Le gouvernement d’Emmanuel Macron veut-il aller jusqu’à un Frexit agricole ? C’est la question qu’on est en droit de se poser suite aux échanges entre le ministre de l’Agriculture et la Commission européenne. Dans un communiqué, le député européen Éric Andrieu met en garde contre ce risque bien réel.
La Commission européenne vient de rendre publiques ses observations sur la première
version du Plan Stratégique National (PSN) proposée par la France pour la mise en œuvre de la nouvelle Politique Agricole Commune (PAC) à partir de 2023 : elle invite Paris à revoir en profondeur sa copie. Dans une réponse officielle rendue également publique, l’actuel ministre de l’Agriculture ne se montre pas particulièrement enclin à la négociation, allant même jusqu’à s’interroger sur la légitimité de la Commission à s’exprimer sur les choix français.
« La Commission réclame une révision en profondeur de l’orientation proposée par la France. C’est également mon constat : les objectifs de la stratégie De la Ferme à la Fourchette ne semblent pas être pris au sérieux par les autorités françaises et ce n’est clairement pas acceptable », fustige Éric Andrieu, en charge des questions agricoles au Parlement européen.
À lire le courrier du ministre qui va même jusqu’à contester le rôle de la Commission, pour prôner une subsidiarité totale et qui cite le Green Deal européen uniquement pour mettre en avant les initiatives franco-françaises, on aurait même l’impression que le gouvernement français prône la renationalisation de la
PAC pour s’extraire de la stratégie de durabilité promue par la Commission européenne.
« Il n’aura échappé à personne que nous sommes en période électorale, mais de là à flatter de la sorte l’électorat agricole le plus conservateur et plaider une sorte de Frexit agricole, c’est assez consternant de la part d’un exécutif qui se fait fort d’être pro-européen et fait mine de s’engager pour la transition environnementale », analyse Éric Andrieu.
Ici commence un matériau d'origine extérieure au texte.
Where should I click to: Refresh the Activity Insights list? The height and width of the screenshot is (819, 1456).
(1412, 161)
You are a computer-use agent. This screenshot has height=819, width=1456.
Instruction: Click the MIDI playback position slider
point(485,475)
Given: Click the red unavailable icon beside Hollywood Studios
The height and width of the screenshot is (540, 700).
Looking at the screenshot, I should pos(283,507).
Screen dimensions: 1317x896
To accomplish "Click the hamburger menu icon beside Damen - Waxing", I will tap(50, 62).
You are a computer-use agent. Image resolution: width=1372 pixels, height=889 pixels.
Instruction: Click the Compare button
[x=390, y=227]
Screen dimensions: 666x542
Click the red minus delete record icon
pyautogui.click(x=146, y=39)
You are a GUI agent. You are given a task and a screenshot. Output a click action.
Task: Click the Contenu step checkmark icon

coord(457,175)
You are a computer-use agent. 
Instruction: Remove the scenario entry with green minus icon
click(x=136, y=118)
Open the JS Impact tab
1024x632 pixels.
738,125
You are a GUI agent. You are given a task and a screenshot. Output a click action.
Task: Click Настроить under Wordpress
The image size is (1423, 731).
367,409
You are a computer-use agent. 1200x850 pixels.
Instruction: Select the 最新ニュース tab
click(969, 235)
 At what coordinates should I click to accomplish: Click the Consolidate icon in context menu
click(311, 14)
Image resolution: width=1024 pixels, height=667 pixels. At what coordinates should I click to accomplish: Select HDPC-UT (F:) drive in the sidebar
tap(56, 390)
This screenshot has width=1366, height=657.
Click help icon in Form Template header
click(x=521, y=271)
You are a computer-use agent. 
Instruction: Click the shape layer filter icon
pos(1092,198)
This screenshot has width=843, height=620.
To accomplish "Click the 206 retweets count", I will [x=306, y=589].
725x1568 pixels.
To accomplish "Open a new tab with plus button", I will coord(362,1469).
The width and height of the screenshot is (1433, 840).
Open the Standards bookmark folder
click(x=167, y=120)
« Deux objectifs clairs ont été mis en avant pour accompagner la transition de notre agriculture à horizon 2030 : la réduction de 50 % de l’utilisation des pesticides, d’une part, et l’augmentation de la part de l’agriculture biologique à hauteur de 25 % des surfaces agricoles, d’autre part. Pour atteindre ces objectifs, la proposition française n’est absolument pas à la hauteur », rajoute encore l’Eurodéputé PS.
« Il est urgent de rectifier le tir. »
Par exemple, la France dit être en mesure d’atteindre l’objectif de réduction des pesticides, non pas en 2030... mais dès 2025 ! Cela ne paraît pas sérieux au vu des tendances actuelles. De plus, la stratégie pour mobiliser la prochaine PAC pour y parvenir est juste illisible.
Les agriculteurs ont besoin de visibilité
Il en va de même pour l’augmentation des surfaces en agriculture biologique : la Commission pointe même un risque de recul des surfaces en bio, ayant pour cause l’abandon de l’aide au maintien de l’agriculture biologique.
« Durant les négociations de la PAC, la France a été l’un des États membres à avoir le plus bataillé contre l’alignement de la PAC sur les objectifs du Green Deal et de la stratégie De la Ferme à la Fourchette. Mais les autorités françaises ont probablement « oublié » que, même si des latitudes peuvent être négociées, les États membres doivent justifier que l’argent de la PAC est employé pour atteindre les objectifs de la stratégie De la Ferme à la Fourchette », rappelle Éric Andrieu.
« La proposition française est de piètre qualité et le ton donné par la France à l’ouverture des négociations n’est pas de nature à rassurer : c’est un véritable bras de fer qui s’engage et cela risque de durer, ce qui fait peser un danger important pour les agriculteurs français qui pourraient être maintenus dans l’incertitude de longs mois », explique Éric Andrieu pour qui « c’est un mauvais calcul, mieux vaut enclencher au plus vite la transition environnementale, quitte à réouvrir le débat sur les moyens budgétaires qu’elle nécessite. Nos agriculteurs ont besoin de visibilité et de constance pour être accompagnés vers plus de durabilité ».
« La lettre d’observation de la Commission confirme que la proposition française a été bâclée et on ne peut que soutenir la Commission européenne et son premier vice-président Frans Timmermans pour revoir les ambitions à la hausse. Il est urgent de rectifier le tir, cela ne fait pas sérieux pour un gouvernement qui se voudrait aux avants-gardes de la construction européenne », conclut Éric Andrieu.